Que l’on fait venir des milliers d’ouvriers de l’étranger, qu’on leur prend leur
passeport à l’arrivée, qu’on les force à travailler 12 heures par jour par des
températures de 50 degrés, qu’on leur refuse l’accès systématique à l’eau
potable, bref, qu’on les exploite comme autrefois l’Egypte exploitait des
esclaves pour construire les pyramides. C’était il y a plus de 4'500 ans, et ça
continue encore aujourd’hui. Combien de morts supplémentaires faudra-il pour
que ça cesse ?
Il y a des limites
quand les grands équipementiers comme Nike lancent une campagne intitulée
« respect » alors qu’ils exploitent eux aussi leurs ouvriers chinois
sous-payés.
Il y a des limites
quand la FIFA fait penser à l’OMC. Et je ne parle même pas du scandale des
matchs truqués.
Le foot actuel n’est
pas libre. Il est esclave de son temps. Il ne reconnaît aucune valeur, si ce
n’est celle de l’argent.
J’aime bien le foot
mais il y a des limites quand la poignée de jeunes joueurs qui réussissent à atteindre le plus haut niveau gagne
des centaines de millier d’euros jusqu’à 35 ans et puis plus rien. Des jeunes
repérés dès leur plus jeune âge, sortis de l’école, éloignés de leurs parents,
incapables de réfléchir autrement qu’avec leurs pieds, de caresser autre chose
que le ballon et le rêve d’une grande carrière qu’on leur a promise à coup sûr.
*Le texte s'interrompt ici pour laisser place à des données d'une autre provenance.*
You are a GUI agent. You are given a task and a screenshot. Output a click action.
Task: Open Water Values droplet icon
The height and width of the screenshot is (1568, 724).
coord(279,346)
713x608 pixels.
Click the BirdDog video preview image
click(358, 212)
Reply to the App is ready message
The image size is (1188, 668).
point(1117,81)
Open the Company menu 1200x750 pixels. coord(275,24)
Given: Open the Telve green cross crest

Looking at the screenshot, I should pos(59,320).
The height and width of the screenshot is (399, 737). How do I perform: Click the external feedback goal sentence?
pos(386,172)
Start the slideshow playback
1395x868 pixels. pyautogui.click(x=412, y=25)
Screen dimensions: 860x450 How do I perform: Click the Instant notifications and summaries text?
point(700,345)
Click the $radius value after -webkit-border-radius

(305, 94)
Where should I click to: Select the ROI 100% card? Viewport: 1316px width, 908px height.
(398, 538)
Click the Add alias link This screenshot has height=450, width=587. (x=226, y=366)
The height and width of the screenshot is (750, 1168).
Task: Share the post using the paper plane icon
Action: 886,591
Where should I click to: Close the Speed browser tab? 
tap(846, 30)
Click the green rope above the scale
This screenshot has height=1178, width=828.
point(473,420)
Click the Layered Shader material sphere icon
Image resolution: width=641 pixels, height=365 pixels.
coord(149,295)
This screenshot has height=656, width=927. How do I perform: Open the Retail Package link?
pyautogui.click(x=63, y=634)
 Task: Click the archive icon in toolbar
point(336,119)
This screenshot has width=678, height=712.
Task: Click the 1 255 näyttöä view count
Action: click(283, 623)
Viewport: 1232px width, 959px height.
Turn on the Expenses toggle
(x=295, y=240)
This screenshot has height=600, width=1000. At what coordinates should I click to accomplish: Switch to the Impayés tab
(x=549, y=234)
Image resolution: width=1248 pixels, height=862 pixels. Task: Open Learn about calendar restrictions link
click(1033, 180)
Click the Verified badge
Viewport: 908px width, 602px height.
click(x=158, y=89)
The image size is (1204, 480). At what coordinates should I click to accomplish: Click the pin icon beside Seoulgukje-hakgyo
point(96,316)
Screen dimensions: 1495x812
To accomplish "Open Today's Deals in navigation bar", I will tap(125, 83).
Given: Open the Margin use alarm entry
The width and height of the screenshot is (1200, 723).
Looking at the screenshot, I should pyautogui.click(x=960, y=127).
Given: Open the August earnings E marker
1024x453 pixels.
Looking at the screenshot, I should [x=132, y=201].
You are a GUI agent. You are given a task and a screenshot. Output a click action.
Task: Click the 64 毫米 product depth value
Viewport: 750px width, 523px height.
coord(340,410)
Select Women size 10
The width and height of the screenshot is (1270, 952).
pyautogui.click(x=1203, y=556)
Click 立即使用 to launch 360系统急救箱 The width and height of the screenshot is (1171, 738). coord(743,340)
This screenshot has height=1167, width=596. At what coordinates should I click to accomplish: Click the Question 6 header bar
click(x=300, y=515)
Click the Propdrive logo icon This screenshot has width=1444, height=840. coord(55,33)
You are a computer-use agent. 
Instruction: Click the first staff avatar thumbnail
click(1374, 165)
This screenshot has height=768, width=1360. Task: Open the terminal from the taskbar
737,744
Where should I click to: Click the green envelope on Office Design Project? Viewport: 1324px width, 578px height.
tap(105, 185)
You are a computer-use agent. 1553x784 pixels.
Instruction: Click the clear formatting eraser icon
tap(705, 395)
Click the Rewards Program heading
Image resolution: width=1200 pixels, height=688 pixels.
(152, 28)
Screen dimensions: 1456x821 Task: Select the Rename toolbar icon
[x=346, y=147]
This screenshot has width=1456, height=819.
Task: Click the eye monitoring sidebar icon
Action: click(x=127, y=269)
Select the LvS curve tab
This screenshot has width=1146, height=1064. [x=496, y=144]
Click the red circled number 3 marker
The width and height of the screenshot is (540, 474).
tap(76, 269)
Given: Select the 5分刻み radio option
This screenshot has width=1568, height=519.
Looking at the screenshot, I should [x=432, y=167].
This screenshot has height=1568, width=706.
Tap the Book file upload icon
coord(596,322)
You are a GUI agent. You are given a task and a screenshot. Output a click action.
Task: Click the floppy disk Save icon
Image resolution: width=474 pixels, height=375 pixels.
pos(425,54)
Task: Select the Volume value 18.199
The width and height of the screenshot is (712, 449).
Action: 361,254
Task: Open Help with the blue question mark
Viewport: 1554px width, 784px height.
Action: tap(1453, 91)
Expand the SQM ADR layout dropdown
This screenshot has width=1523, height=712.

Des machines de guerre éduquées à la spartiate, qui signent trop vite leur
premier contrat et se pavanent bientôt en Ferrari avant d’essuyer les blessures
à répétition et de finir sur le banc de touche. Des futures stars avortées sur
qui on a trop spéculé, déjà bonnes pour la casse après quelques saisons ratées.
Des champions de l’obsolescence programmée, qui ratent leur diplôme
d’entraineur et parlent trop mal le français pour être consultants pour TF1.
Qui souffriront bientôt de problèmes de santé dus aux produits dopants
ingurgités pendant leur courte carrière de footballeur professionnel.
J’aime bien le foot
quand il incarne ce rêve à l’américaine version frenchies seconde génération,
quand des petits Zinedine, Samir ou Karim passent du bitume des cités
défavorisées aux pelouses du Real de Madrid grâce à la magie du ballon rond.
J’aime bien le foot
quand un club de division inférieure remporte la coupe nationale, renversant la
hiérarchie, brouillant tous les pronostics.
J’aime bien le foot
quand une équipe menée au score parvient à renverser la situation in extremis dans les deux dernières
minutes de jeu, et remporte la partie sur le fil.
J’aime le foot quand
il est porteur d’espoir, de suspens et de belles histoires. Quand il est
dépourvu de logique. Quand il laisse sa chance au plus petit.
Je n’aime pas le foot
quand Zidane met un coup de boule à Materazzi et qu’on lui pardonne parce que
c’est Zizou, ou que Maradona marque de la main et qu’on en fait un dieu vivant.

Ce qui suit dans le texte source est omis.